There is a piece of paper on the front of the refrigerator downstairs with only four simple words written on it. Make the time matter. I can remember that I wrote it down after I watched Randy Pausch's final lecture. I ask myself am I making my time matter?
Do I let the people that I love dearly really know how much they mean to me? That I would lay down my life in order to keep my daughter out of harm's way? How I want her to realize the opportunities that are available to her in this life. Have I thanked my parents enough for everything that they have given me, for the morals and independence that they instilled in me? Does the UIC know what his faith in my decision to go to school means to me? And when he says when you're finished with school and our life is where we want it to be, does he realize how much I value the fact that he calls it our life...not our lives? Do my friends realize how much I appreciate their being there for me when I need to be lifted up? When I need a shoulder to lean on?
On the above link about Randy Pausch, you can watch his speech and also read an excerpt from the Parade magazine article that he wrote this past April. He talks about the importance of childhood dreams and dreaming big. He talks about always having fun. Making sure that you ask for what you want and that you're not afraid to take risks. He also talks about making time for the things that matter. What matters to you?

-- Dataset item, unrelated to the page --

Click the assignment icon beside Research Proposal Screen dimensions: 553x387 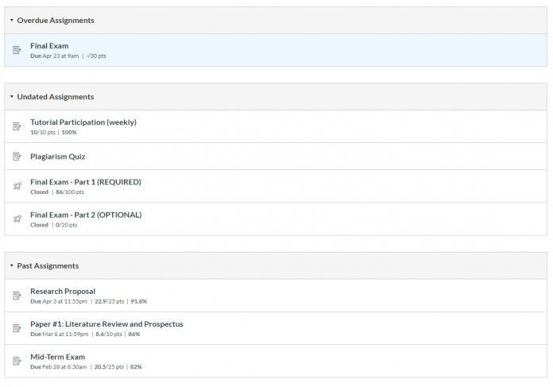pos(17,296)
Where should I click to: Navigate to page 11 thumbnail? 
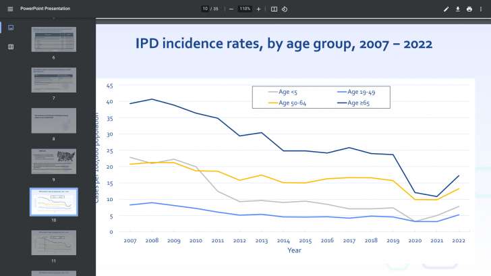pyautogui.click(x=53, y=242)
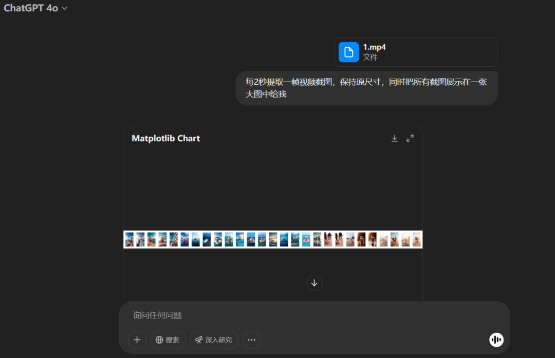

When I sat down to write this post tonight, I started out thinking I'd write about working in the yard after karate class and how I had wanted to catch lightening bugs with my own Doodlebug until she got several phone calls. I stayed outside though and continued working. And my mind worked through how important right now is in my life. I'm young (enough!), my daughter is young, my parents are still here with me, I have friends who love me. I am living out my dreams of becoming a teacher. My husband looks at me the same way that he did 20 years ago when we met. I'm healthy. I want to make my life matter. I want to focus on what is most important to me.
I want to stop putting off what needs to be done or said today. I want to live in the now, not the now or later. I want each day to be filled with wonder. I want to realize that even when times are bad, there's a reason why I'm going through it. I told someone today I know if God led me to it, He's going to lead me through it. Maybe there's a lesson that I'm to learn there so that I can help someone else out down the road?
Before I have an opportunity to go back and decide this is too much, I'm going to end here. Sorry it's so long.... but if I may as you a question...what matters most to you....and what are you doing to make the time matter?